"Here We Come Assailing" (Traditional)

“For those of us who have any active associations with wassail, they are probably musical. ‘Here We Come a-Wassailing’ is about as likely to turn up on your supermarket’s holiday Muzak loop as ‘The Christmas Song’ or ‘Frosty the Snowman.’”
 — Today in the Times’ Dining section, Rosie Schaap provides a recipe for and history of the traditional holiday drink wassail. Wassail is a warm punch made of cider and ale and spices that is enjoying a comeback in Brooklyn cocktail bars. It is intended to enliven spirits and lower inhibitions so as to encourage people to join in a Yuletide sing-along.

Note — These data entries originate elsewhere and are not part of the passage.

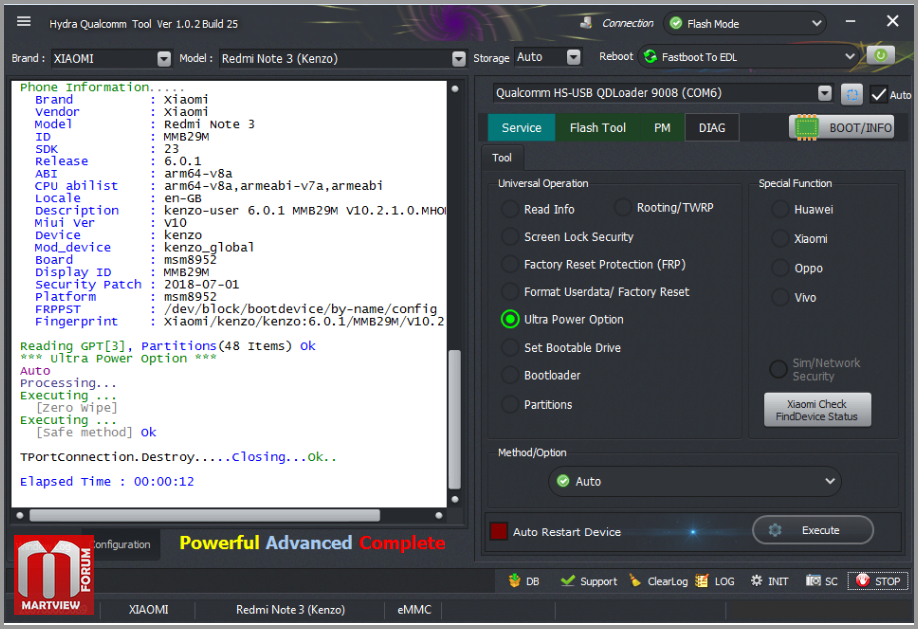Viewport: 918px width, 629px height.
Task: Open the Method/Option Auto dropdown
Action: pyautogui.click(x=696, y=481)
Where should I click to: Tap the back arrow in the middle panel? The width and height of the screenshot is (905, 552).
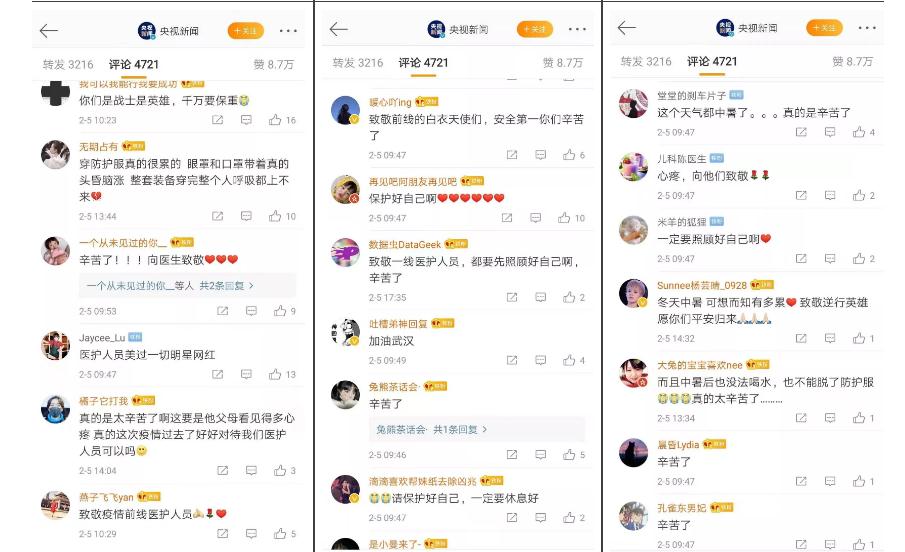(x=338, y=29)
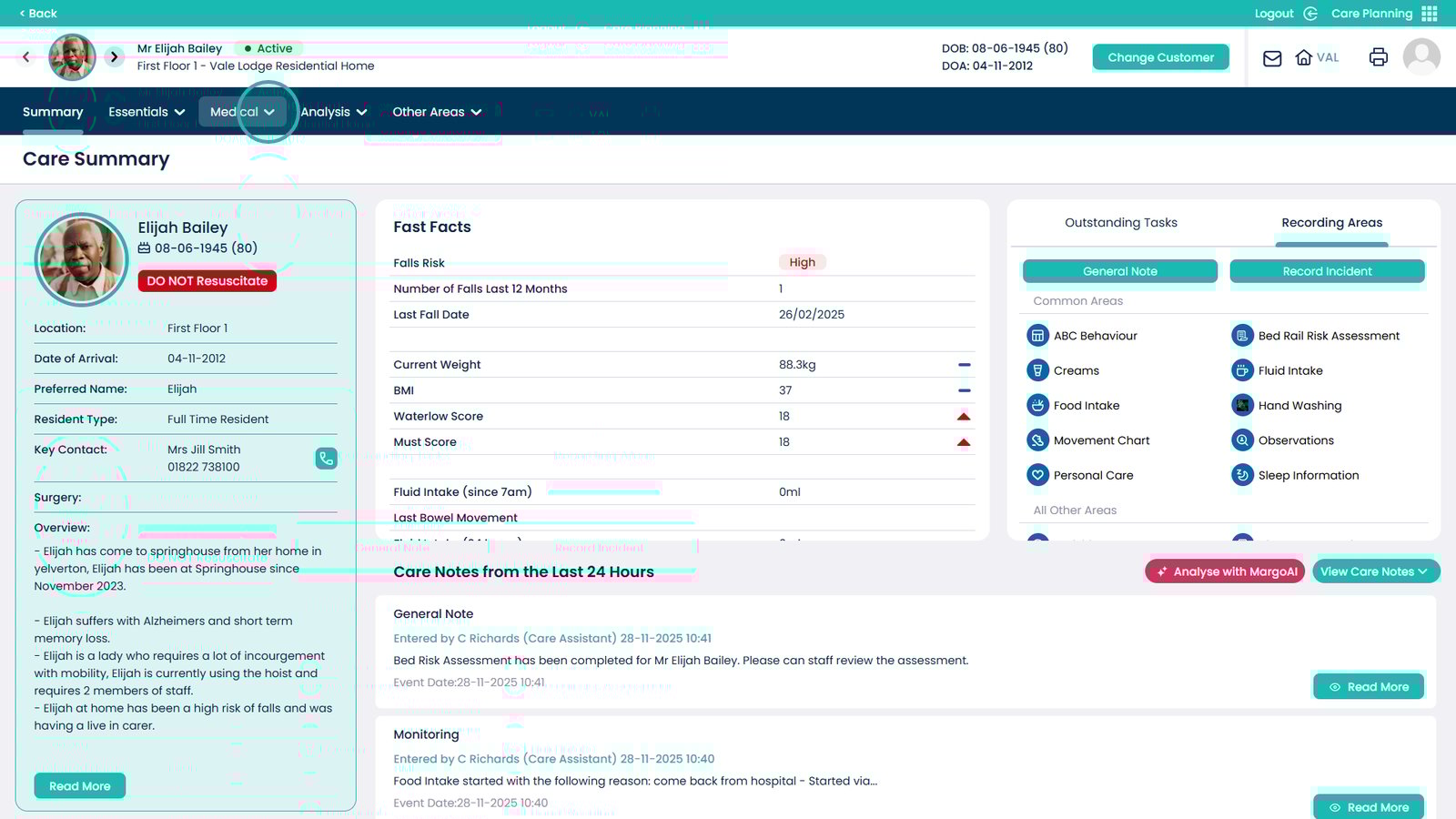Select the Hand Washing recording icon
Viewport: 1456px width, 819px height.
pos(1242,406)
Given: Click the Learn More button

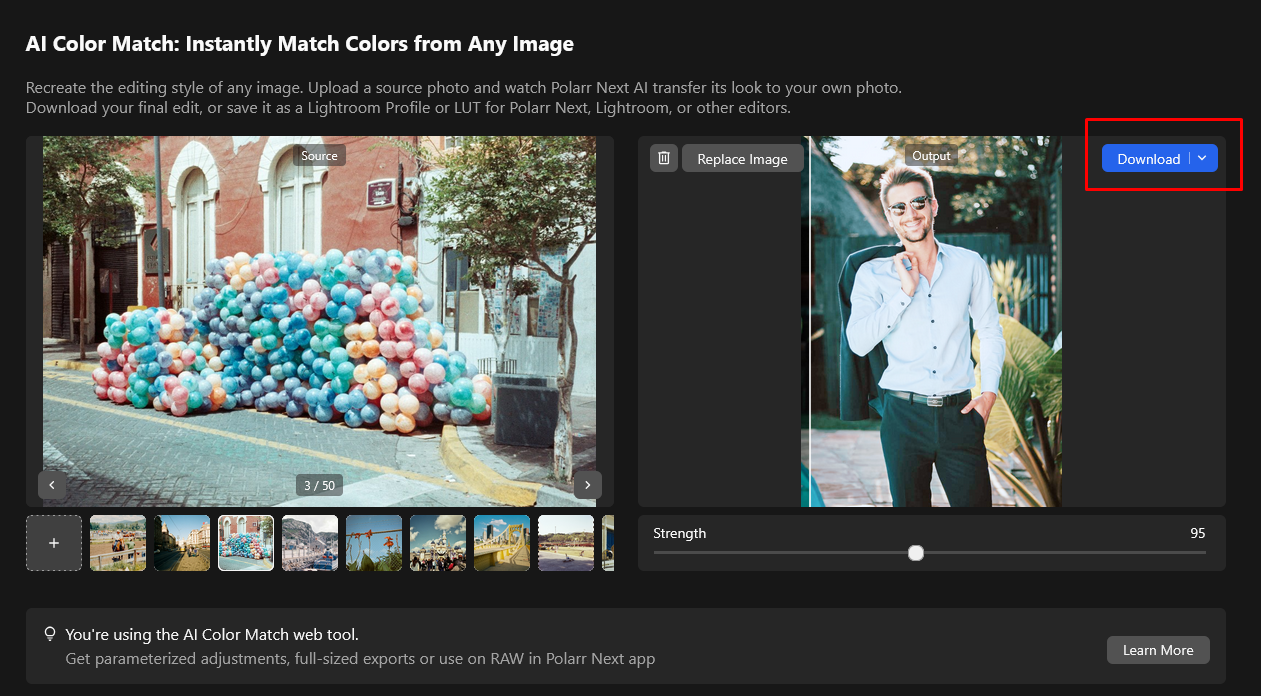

But Wassail comes from England, which is important to remember. And it is usually served in a heavy glass mug. Here’s the proper way to sing it.

Here we come assailing
Among the glass unclean
Here we attack a’wontonly
All liquored up and mean
Love and joy come to you
But bloody stabbings, too
And God bless you, and send you
Straight to the ICU,
And God send you a Happy New Year.

We are not daily beggars
That beg from door to door,
But we are thuggish neighbors
Whose hoodies you deplore.
Love and joy come to you,
But ultraviolence, too,
And God bless you, and send you
Straight to the ICU
And God send you a Happy New Year.

Good master and good mistress,
As you sit beside the fire,
Do not sit so close perhaps
We yobs do love a pyre.
Love and joy come to you,
But lacerations, too,
And God bless you, and send you
Straight to the ICU,
And God send you a Happy New Year

You have a little purse
Made of ratching leather skin;
We want some of your small change
Or we’ll stab your face right in.
Love and joy come to you,
And fifty stitches, too,
And God bless you, and send you
Straight to the ICU,
And God send you a Happy New Year.

Bring us out a table
And spread it with a cloth;
We’ll smash our wassail glasses on it,
And cut your left ear off.
Love and joy come to you,
But the curse of England, too
And God bless you, and send you
Straight to the ICU,
And God send you a Happy New Year.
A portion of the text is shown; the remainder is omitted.